**EXERCISE:**
How many lines of the data below contain the word "particular", with case counting? Reply with only the number.

*** Block opens ***

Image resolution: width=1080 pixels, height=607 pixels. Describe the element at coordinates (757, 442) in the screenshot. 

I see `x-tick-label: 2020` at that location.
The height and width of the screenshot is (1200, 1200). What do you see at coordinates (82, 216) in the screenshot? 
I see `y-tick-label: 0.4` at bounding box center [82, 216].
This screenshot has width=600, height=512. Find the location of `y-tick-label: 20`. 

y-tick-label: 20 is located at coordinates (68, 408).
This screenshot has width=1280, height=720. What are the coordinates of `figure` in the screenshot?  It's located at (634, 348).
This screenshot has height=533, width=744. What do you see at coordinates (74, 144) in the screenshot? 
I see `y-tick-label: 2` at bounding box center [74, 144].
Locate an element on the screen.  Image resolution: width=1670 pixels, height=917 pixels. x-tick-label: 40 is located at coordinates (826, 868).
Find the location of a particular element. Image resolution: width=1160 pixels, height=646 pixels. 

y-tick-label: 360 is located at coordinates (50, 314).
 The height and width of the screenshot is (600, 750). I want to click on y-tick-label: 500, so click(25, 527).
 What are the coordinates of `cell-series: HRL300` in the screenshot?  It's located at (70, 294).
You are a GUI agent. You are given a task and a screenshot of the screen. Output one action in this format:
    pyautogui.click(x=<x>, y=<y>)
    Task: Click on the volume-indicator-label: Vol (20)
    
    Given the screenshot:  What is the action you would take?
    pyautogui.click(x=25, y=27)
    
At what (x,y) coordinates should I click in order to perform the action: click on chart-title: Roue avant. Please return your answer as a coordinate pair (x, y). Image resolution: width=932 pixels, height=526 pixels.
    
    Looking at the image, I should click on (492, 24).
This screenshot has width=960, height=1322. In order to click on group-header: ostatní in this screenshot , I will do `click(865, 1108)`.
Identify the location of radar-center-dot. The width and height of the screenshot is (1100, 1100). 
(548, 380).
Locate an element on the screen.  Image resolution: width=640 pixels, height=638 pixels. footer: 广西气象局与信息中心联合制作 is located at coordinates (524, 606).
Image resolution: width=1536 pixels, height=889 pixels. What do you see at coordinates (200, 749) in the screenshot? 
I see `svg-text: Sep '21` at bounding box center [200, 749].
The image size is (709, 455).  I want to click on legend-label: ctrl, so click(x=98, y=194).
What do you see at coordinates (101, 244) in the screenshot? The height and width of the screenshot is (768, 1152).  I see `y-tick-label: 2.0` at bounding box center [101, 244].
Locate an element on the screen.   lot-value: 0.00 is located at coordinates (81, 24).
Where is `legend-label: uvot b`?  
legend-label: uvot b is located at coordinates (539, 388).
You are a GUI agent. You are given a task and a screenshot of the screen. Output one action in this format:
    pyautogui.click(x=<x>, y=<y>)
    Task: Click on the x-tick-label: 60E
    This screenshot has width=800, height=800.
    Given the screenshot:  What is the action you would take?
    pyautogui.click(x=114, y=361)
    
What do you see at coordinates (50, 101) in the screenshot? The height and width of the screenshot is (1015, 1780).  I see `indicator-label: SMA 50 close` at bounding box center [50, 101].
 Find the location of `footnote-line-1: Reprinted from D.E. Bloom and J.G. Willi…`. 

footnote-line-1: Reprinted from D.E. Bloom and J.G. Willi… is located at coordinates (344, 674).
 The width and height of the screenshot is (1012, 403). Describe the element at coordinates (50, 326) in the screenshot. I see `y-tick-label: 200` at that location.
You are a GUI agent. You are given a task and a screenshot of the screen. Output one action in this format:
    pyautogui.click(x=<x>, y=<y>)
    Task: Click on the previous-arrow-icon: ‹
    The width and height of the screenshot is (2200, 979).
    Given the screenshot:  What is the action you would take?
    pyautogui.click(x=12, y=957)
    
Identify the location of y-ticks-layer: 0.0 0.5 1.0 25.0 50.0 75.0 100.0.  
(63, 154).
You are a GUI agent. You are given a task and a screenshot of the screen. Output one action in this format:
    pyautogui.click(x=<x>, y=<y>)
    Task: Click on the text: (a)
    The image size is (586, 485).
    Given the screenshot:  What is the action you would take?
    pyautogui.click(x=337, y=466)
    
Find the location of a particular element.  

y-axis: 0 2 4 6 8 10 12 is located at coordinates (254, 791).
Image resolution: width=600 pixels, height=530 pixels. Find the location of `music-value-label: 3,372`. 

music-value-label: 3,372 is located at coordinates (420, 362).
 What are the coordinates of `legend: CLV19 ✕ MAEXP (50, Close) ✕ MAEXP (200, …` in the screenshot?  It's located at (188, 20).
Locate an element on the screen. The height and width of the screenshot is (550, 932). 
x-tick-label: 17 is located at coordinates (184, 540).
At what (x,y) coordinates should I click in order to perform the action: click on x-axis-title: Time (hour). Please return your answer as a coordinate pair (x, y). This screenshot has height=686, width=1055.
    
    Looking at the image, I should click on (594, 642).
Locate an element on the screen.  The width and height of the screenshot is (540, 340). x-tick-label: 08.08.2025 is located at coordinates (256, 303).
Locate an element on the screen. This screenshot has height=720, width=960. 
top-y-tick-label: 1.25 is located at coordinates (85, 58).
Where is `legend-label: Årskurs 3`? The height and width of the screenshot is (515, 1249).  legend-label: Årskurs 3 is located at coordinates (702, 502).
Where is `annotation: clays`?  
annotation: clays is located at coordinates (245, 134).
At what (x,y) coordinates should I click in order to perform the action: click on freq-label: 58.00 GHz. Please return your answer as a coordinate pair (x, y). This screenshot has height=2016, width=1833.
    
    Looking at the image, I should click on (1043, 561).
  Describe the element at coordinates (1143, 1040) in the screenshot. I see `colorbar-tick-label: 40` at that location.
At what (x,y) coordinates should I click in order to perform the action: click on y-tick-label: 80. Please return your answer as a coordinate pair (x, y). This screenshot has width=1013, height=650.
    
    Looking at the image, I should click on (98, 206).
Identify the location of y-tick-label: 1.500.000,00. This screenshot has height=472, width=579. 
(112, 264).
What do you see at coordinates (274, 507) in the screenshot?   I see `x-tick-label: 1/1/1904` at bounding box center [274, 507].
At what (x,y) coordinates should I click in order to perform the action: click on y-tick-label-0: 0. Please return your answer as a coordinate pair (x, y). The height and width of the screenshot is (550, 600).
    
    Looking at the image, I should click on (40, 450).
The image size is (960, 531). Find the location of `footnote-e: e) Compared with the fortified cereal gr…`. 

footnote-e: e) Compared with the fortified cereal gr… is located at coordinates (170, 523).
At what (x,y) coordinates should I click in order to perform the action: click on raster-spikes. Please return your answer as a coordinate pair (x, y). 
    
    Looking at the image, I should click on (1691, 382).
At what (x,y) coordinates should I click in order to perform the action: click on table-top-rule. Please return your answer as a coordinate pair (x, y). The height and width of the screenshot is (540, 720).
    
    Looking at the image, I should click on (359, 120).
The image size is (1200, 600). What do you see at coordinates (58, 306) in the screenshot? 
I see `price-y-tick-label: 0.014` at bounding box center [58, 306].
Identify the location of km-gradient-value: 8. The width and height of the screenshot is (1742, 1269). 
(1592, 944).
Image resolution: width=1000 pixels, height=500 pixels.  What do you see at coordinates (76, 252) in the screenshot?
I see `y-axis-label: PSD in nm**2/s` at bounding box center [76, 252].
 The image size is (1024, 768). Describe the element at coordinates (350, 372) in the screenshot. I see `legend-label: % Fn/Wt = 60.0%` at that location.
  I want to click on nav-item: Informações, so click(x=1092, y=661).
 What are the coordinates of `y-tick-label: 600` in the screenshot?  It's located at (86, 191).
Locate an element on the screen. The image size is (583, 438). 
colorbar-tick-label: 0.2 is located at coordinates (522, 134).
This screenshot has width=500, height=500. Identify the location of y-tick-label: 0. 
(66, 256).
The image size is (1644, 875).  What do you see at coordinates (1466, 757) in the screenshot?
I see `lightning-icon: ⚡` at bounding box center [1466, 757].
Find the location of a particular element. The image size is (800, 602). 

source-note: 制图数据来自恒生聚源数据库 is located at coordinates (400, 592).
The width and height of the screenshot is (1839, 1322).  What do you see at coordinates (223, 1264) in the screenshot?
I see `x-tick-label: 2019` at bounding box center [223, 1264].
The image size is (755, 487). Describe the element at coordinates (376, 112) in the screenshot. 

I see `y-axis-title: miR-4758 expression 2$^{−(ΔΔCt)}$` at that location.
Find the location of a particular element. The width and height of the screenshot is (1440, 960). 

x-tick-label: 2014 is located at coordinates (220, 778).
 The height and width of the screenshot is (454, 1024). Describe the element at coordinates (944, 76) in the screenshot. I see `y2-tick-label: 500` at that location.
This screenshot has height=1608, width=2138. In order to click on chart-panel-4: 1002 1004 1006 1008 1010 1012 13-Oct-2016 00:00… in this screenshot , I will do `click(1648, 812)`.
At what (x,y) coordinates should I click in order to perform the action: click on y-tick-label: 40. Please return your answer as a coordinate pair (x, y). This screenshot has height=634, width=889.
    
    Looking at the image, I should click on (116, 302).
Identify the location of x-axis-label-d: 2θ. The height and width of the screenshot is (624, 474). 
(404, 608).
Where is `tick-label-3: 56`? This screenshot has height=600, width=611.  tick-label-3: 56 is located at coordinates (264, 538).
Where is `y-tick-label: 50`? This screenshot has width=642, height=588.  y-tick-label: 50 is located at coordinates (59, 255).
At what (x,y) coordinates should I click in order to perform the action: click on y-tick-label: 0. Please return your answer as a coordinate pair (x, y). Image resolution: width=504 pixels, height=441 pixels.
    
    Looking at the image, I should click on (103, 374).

*** Block closes ***

**TASK ANSWER:**
4